Okay, I'm going to cry uncle and ask the cisco community for help here...here's what i'm looking to accomplish.  I have two cabinets in a datacenter with four available cross connect cables.  I would like to set up two LAGs between the two switches each of which will carry one vlan across to the other.   My default vlan contains all of my servers on it (10.0.0.0/8), and my backup vlan (192.168.200.0/24) will only be used for iscsi traffic and data backups.  At the moment, I have one cable connecting the two switches and it works fine for the default vlan.  When I add in a second cable and set it to vlan 200, no matter what settings I try it just doesn't pass traffic.  I'm sure i'm doing something stupidly wrong, but hey, i never claimed to be a networking expert, so that's why I'm here asking for help!   

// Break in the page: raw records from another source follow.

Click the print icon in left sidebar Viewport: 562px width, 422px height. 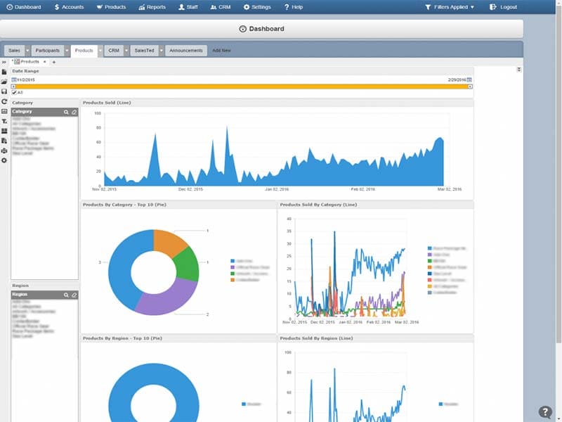4,151
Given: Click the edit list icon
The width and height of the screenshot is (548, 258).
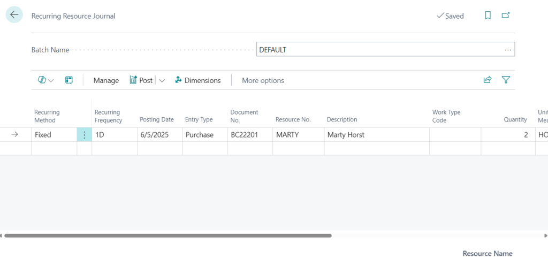Looking at the screenshot, I should coord(69,80).
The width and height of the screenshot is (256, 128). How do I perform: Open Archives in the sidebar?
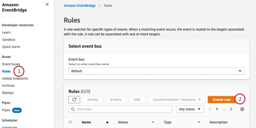coord(8,86)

I've made several attempts to get the second connection working, tagged, untagged, trunk, access, etc.  Can someone either tell me what the real solution is, or point me at the proper documentation so I can solve this issue?

Thanks in advance!

1 Accepted Solution

Accepted Solutions

Hello Yitz,

The SG 200 switch does not support MSTP or PVST, PVST+. None of the small business products at this time support any proprietary protocol that is not IEEE or equivalant. The exception to this idea is CDP which was added about 18 months ago in the MRv 1.1 releases to better integrate with the voice solutions, onplus and interoperate with enterprise networks.

The work around that we have discussed yetserday within your case is to globally disable spanning tree and set the bpdu to filtering.

-Tom Please mark answered for helpful posts http://blogs.cisco.com/smallbusiness/

View solution in original post

14 Replies 14

Tom Watts
VIP Alumni
VIP Alumni

Hello Yitz,

After creating the lags, all you should have to do is set the lag to the appropriate vlan as untagged. It is no different than running 2 seperate wires to a respective vlan.

-Tom Please mark answered for helpful posts http://blogs.cisco.com/smallbusiness/

B"H

Hi Thomas, 

     Thanks for the quick reply.  oddly enough, that was the first thing I tried and it just didn't work.  is it stp that's getting in the way?  here's my port vlan membership tables for both switches.  the wires (at the moment) are  between ports 1 and 1 for the first connect, and 26 and 26 for the second connect.  If I can get them working, i'll then go ahead and try to combine them into a LAG and have two each...at the moment, I cannot ping anything on the other side, only on the same side of the switch.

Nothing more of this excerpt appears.